Directions |
1 - Please translate this sentence from the Albert Strange biography into Spanish: "He exhibited at the Royal Academy, from 1882 to 1897."
2 - Write the next few sentences of the Albert Strange biography, picking up after its final sentence.

Albert Strange (1855–1917) was an English artist and yacht designer.  He was the headmaster of the Scarborough School of Art.  With George Holmes, he was a mainstay of the Humber Yawl Club which developed the use of sailing canoes with a yawl rig.

Early life and education
Albert Strange was born in 1855, growing up in Gravesend where he learned to sail with a fisherman who helped him convert a peter boat for cruising around the Thames Estuary.  He studied art at the Slade School of Fine Art and the Leicester College of Arts and Crafts, completing his education in 1878.  He then taught art in Liverpool for three years, where he married.

Circa 1882, Strange took a job as the headmaster of the new Scarborough School of Art — a position which he held for 35 years until his death.  He exhibited at the Royal Academy, from 1882 to 1897.

Scarborough and the Humber Yawl Club
For some years, Strange was captain of the Humber Yawl Club, (formed in 1883), shortly after his arrival in Scarborough about 50 miles to the north. He produced many designs for boats suited to the club's locale, both for himself and other members.  They were light craft which would cope well with being beached on the mud flats of the Humber Estuary or being shipped abroad as deck cargo, but they had cabins which enabled them to be used for long voyages of a month or so. One of his designs was the 15m cutter rig yacht Tally Ho.

Supplied information |
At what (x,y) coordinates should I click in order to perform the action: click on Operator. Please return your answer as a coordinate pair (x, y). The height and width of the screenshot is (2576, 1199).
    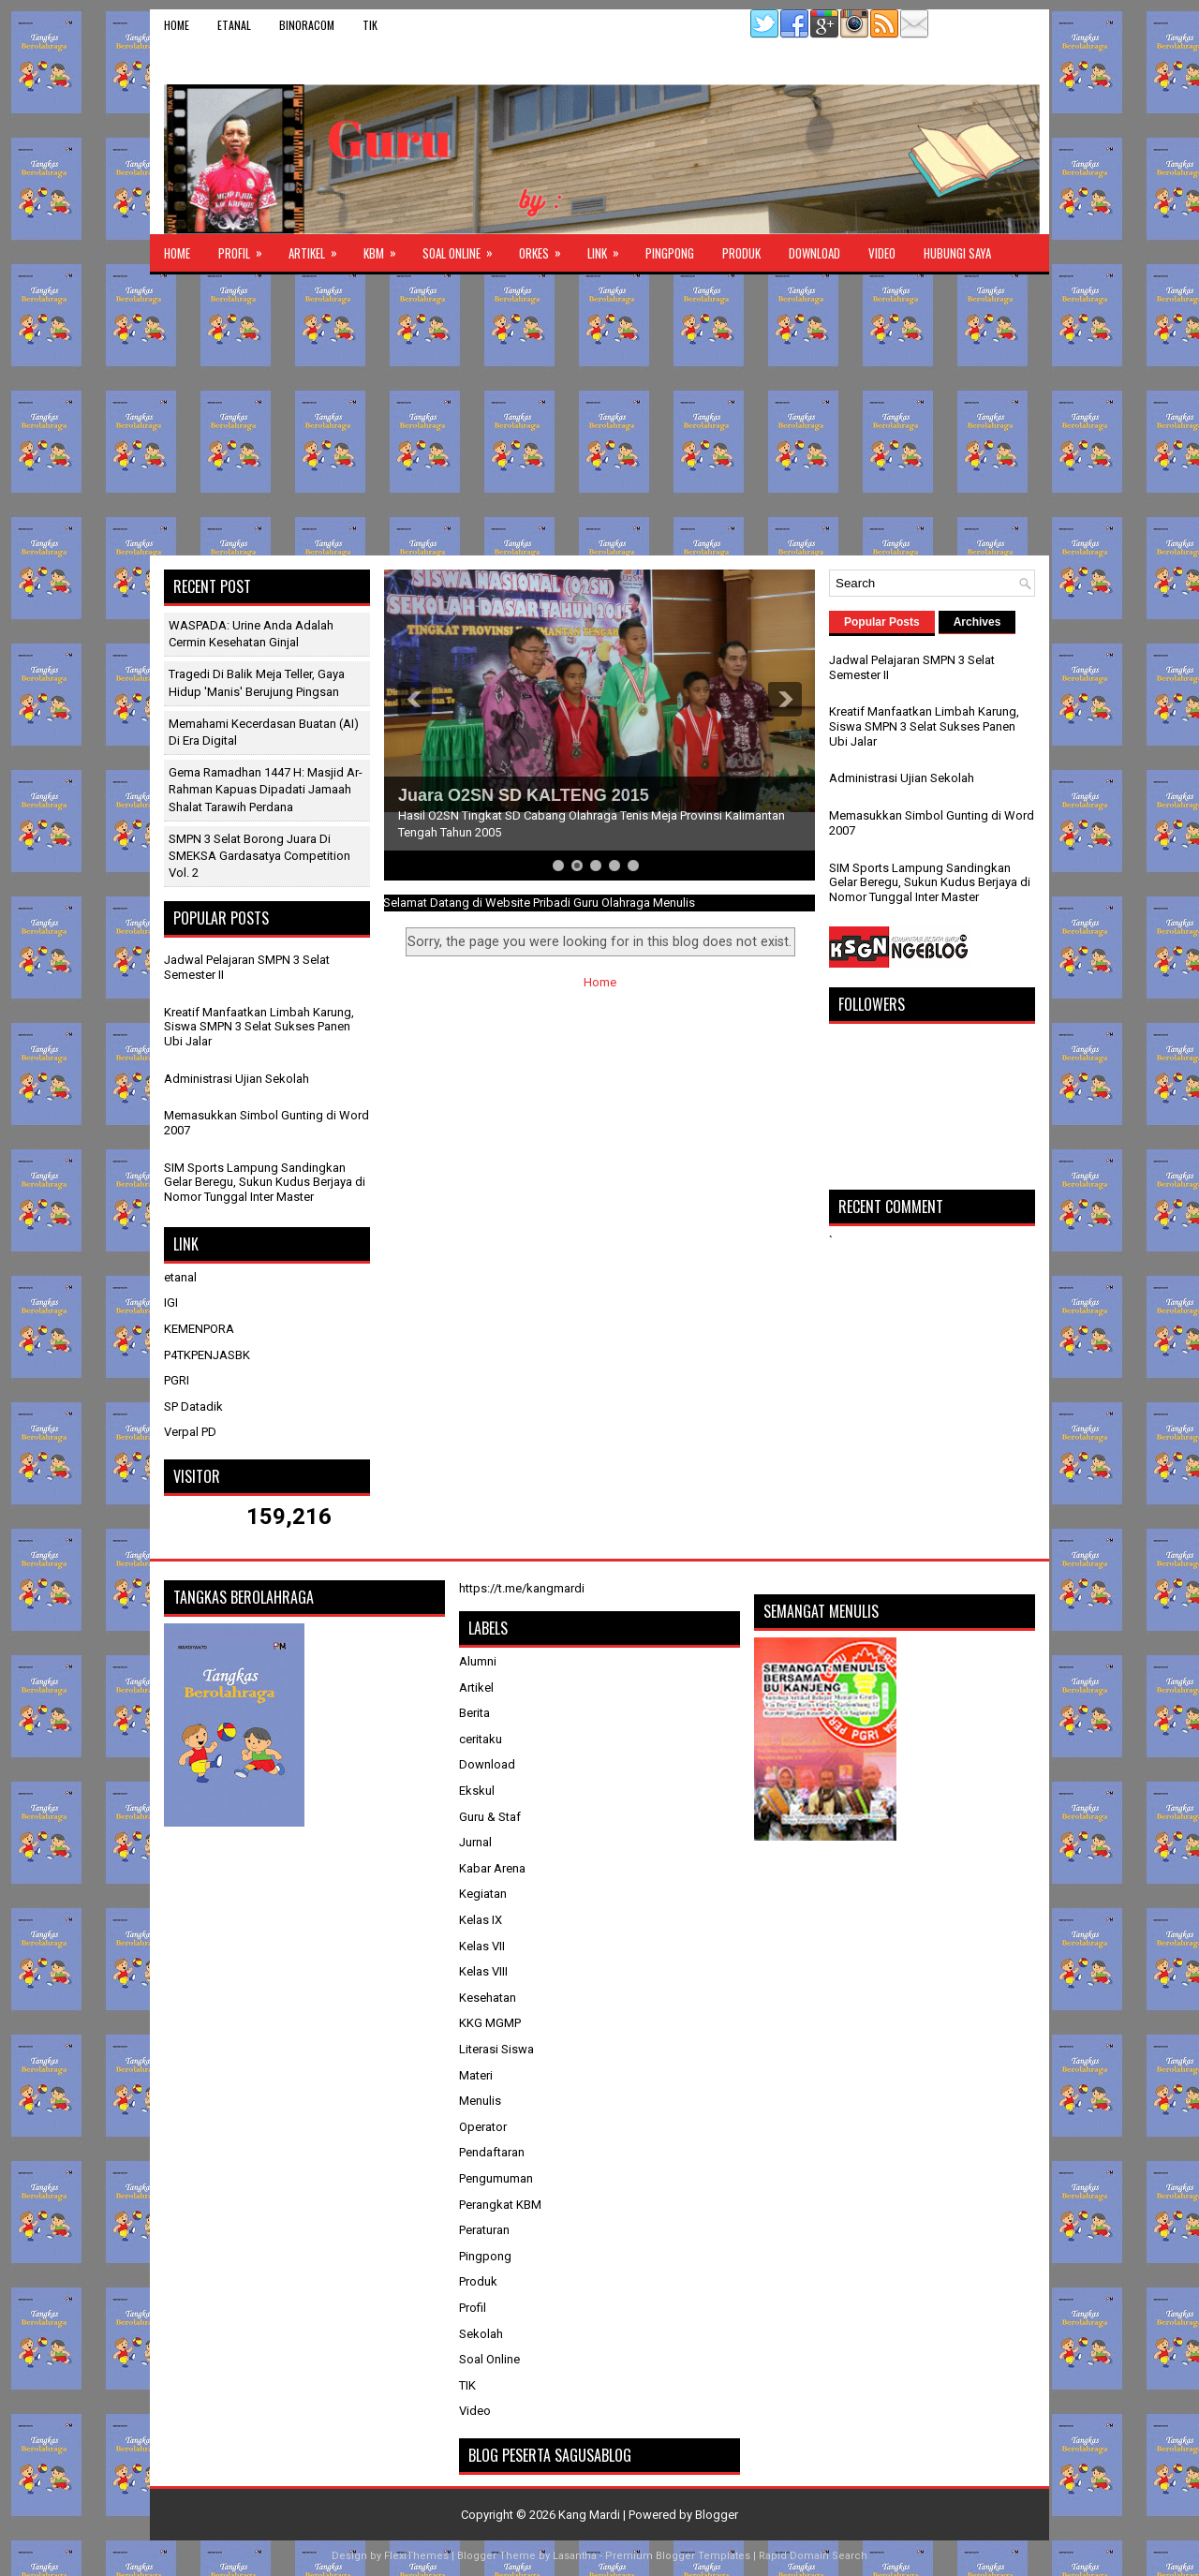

Answers given |
1 - Expuso en la Real Academia, de 1882 a 1897.

2 -
Designs

Albert Strange Association 
There is an active Association which has as its mission to "“To trace, record and, so far as it is within our power, preserve the designs, boats, art works and writings of Albert Strange and to make a permanent record of his life and work”. (from the Association's Constitution - quoted on the ASA website - see below). The Association holds Summer Meets (usually on the UK's East coast) where yachts built to Albert Strange designs meet, and share with others the opportunity to sail these craft.
The Association's website (see below)contains much further information on his life and the breadth and diversity of his abilities;  his success as an artist, yacht designer, raconteur and teacher of pupils across a wide range of ages.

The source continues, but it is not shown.